Exercise directions: Scan the listing below for "agent", then report every line that has it.

______________________________

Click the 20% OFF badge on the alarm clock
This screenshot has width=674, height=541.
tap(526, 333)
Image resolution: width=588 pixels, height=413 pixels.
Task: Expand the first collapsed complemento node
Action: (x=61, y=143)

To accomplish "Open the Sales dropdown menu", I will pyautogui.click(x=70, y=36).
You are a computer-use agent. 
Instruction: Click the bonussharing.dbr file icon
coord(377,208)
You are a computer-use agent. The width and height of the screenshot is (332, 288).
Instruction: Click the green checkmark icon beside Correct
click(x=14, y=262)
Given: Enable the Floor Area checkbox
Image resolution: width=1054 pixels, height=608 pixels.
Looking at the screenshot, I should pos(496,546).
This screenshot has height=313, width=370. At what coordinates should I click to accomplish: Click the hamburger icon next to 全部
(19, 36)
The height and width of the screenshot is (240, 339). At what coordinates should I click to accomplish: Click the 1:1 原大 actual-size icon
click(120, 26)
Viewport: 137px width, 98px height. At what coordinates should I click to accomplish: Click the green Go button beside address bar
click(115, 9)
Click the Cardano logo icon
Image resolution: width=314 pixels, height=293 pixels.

______________________________

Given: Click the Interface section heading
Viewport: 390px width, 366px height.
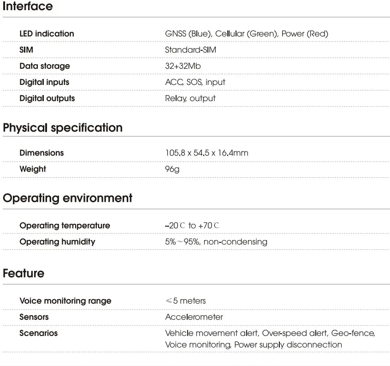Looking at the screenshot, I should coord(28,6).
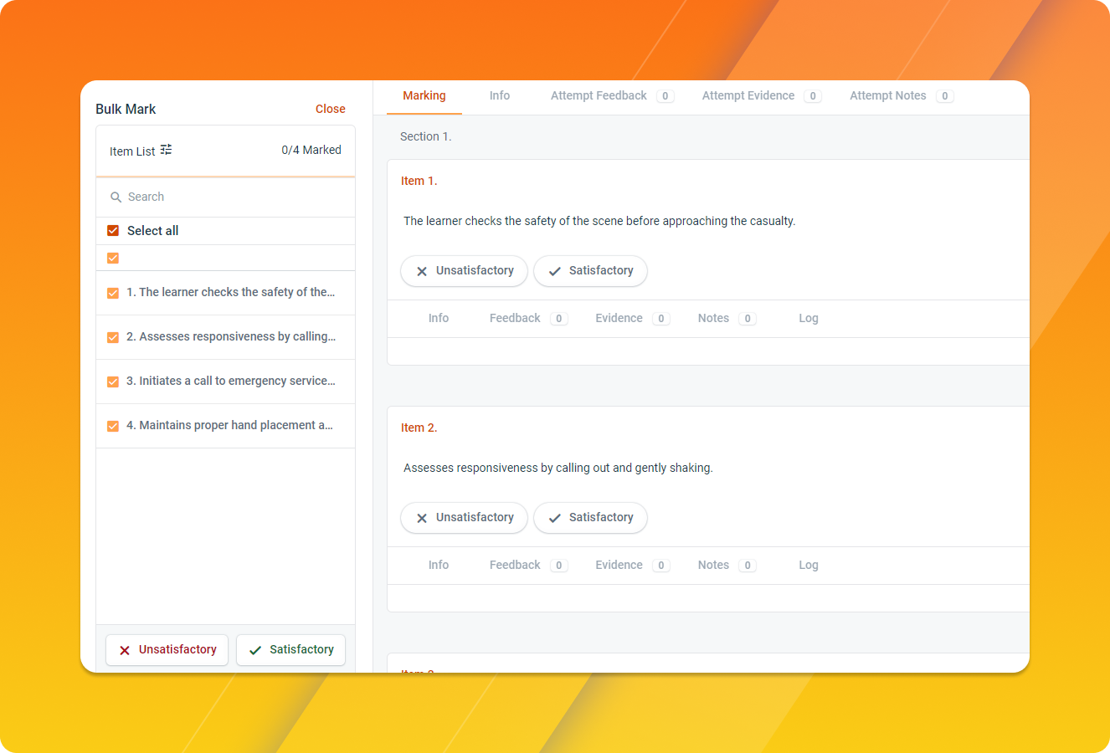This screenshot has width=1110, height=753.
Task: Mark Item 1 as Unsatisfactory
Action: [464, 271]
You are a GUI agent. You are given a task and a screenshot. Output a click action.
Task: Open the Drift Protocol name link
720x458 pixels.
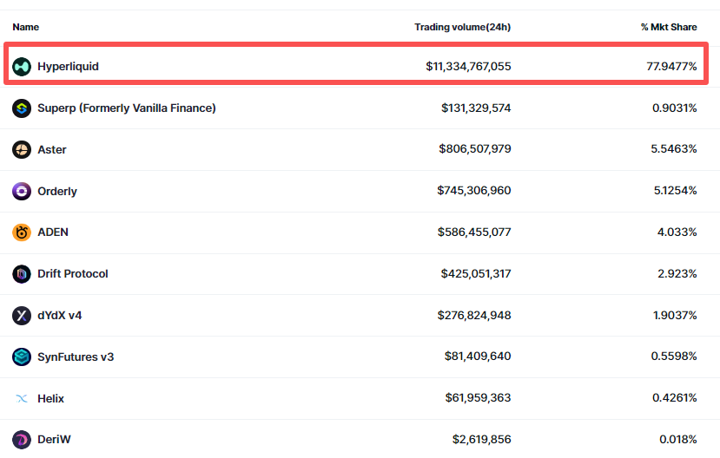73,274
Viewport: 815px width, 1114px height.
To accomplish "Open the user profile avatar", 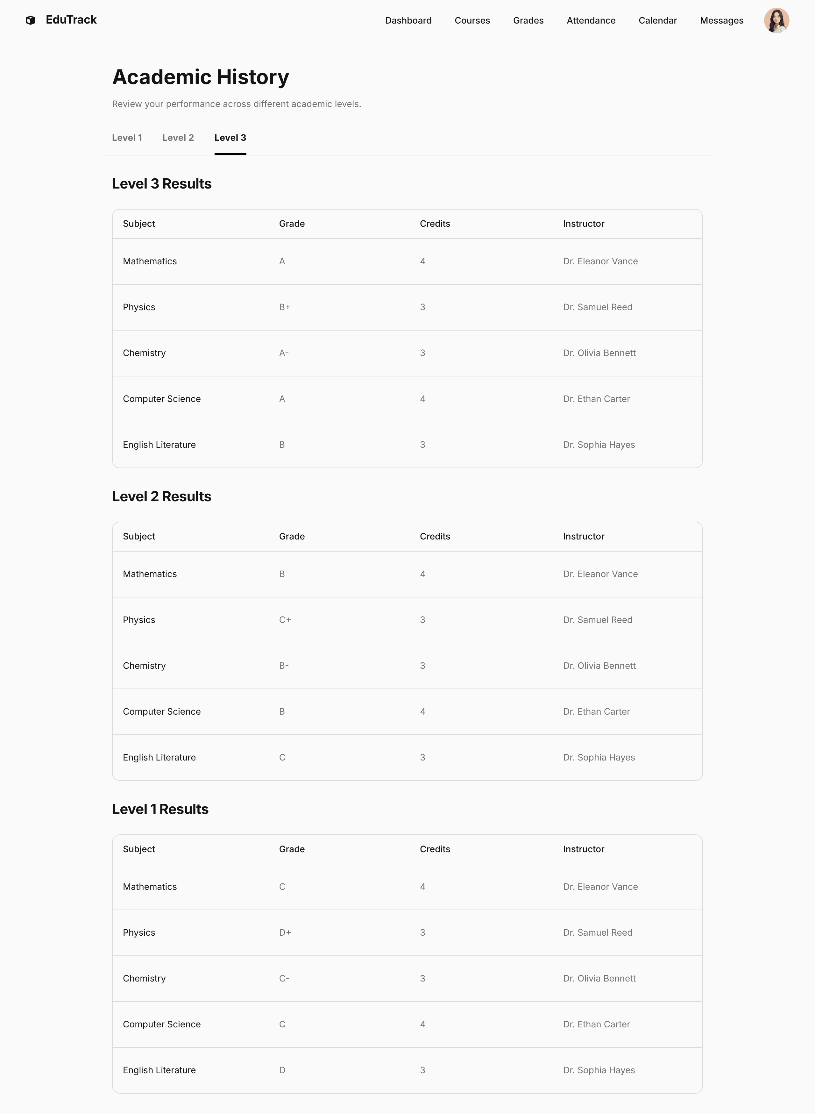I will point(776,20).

______________________________

Response area:
You are a computer-use agent. 
You are a computer-use agent. The width and height of the screenshot is (332, 288).
You are a GUI agent. You are given a task and a screenshot. Output a click action.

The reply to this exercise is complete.